2000s Archive

Tasty Character Is Our Criterion

continued (page 3 of 3)

Our first course was the best fried dried tofu whey (yuba) we had ever had. In a Tokyo restaurant that specialized in every form of tofu, we had made our own yuba. Big squares of tofu came floating in the whey, simmering over a charcoal burner. After you ate the tofu, with onions and various sauces, you took a bamboo and rice-paper fan and waved it over the whey until a ... well, a layer of scum formed. And you scooped up the nice off-white scum with your chopsticks. But Toridori served three- by five-inch rectangles of extra-thin yuba that had been deep-fried to a crispness that melted as you chewed.

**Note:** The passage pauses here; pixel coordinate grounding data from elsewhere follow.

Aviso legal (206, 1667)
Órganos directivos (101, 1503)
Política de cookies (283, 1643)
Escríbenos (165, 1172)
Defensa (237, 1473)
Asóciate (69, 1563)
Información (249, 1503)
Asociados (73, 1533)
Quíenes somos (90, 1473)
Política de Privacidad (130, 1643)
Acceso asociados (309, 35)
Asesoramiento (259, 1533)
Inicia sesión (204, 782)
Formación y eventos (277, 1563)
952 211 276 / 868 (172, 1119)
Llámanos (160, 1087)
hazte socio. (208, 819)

Then we ordered some yakitori—dark chicken meat on one skewer, white meat on another, livers on a third. Oishii. Means “delicious.” Then we ordered steamed chicken dumplings. Very oishii. Then we ordered fried chicken dumplings. Even more oishii. And then ...

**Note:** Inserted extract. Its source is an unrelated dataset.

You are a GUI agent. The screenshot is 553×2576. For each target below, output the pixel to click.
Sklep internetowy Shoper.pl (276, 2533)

The specialty of the house, we had read in the guide, was chicken sashimi. We had watched the husband of the proprietary couple slicing raw chicken breast extremely thin and serving up the slices in precisely staggered stacks. We had watched two stylish Japanese women, svelte (it almost goes without saying, when it comes to Japanese women) in basic black and pearls—women who gave every appearance of being a lot further removed from a low animal state than I am at best—dipping these slices into plum sauce and enjoying them. We had seen that they didn’t die.

We had had a number of nice draft beers, although Joan was not sure she was ordering them correctly. As they were medium-size draft beers, served in chunky glasses rather than in bottles, she couldn’t decide whether to use the word for tall, skinny things (nippon) or the word for short, squat things (hitatsu). In bottles they would clearly have been tall skinny things. Other words came to her mind: ni-hiki (for two animals of any shape); futari (for two people). Reluctantly, she resorted in the end to the all-purpose futatsu (meaning simply “two of those things”). Anyway, we had got several pairs of beers ordered. By this time, the husband had taken a break from his slicing to inform us that there was another pun involved in Toridori, because he came from the town of Tottori. And the wife had presented us with gifts: first a felt chicken on a chain commemorating Toridori’s fifth anniversary, and then a series of chopstick rests, which she had made herself, some of them wine-cork halves wrapped in decorative paper, some of them origami cranes, and some of them paper-wrapped and lacquered oshibori ties—the strips of plastic that go around the wet towels served before meals.

You would have ordered chicken sashimi, too, or I would have been disappointed in you. With that plum sauce, it was oishii. Pink, almost translucent, and each slice with a slender ridge of nice raw chicken skin. With that plum sauce.

 

toridori Kyoto-shi, Kamigyo-ku, Imadegawaw, Chienokain Sagaru (075-411-8788).

Open 5 p.m. to 10 p.m. No credit cards.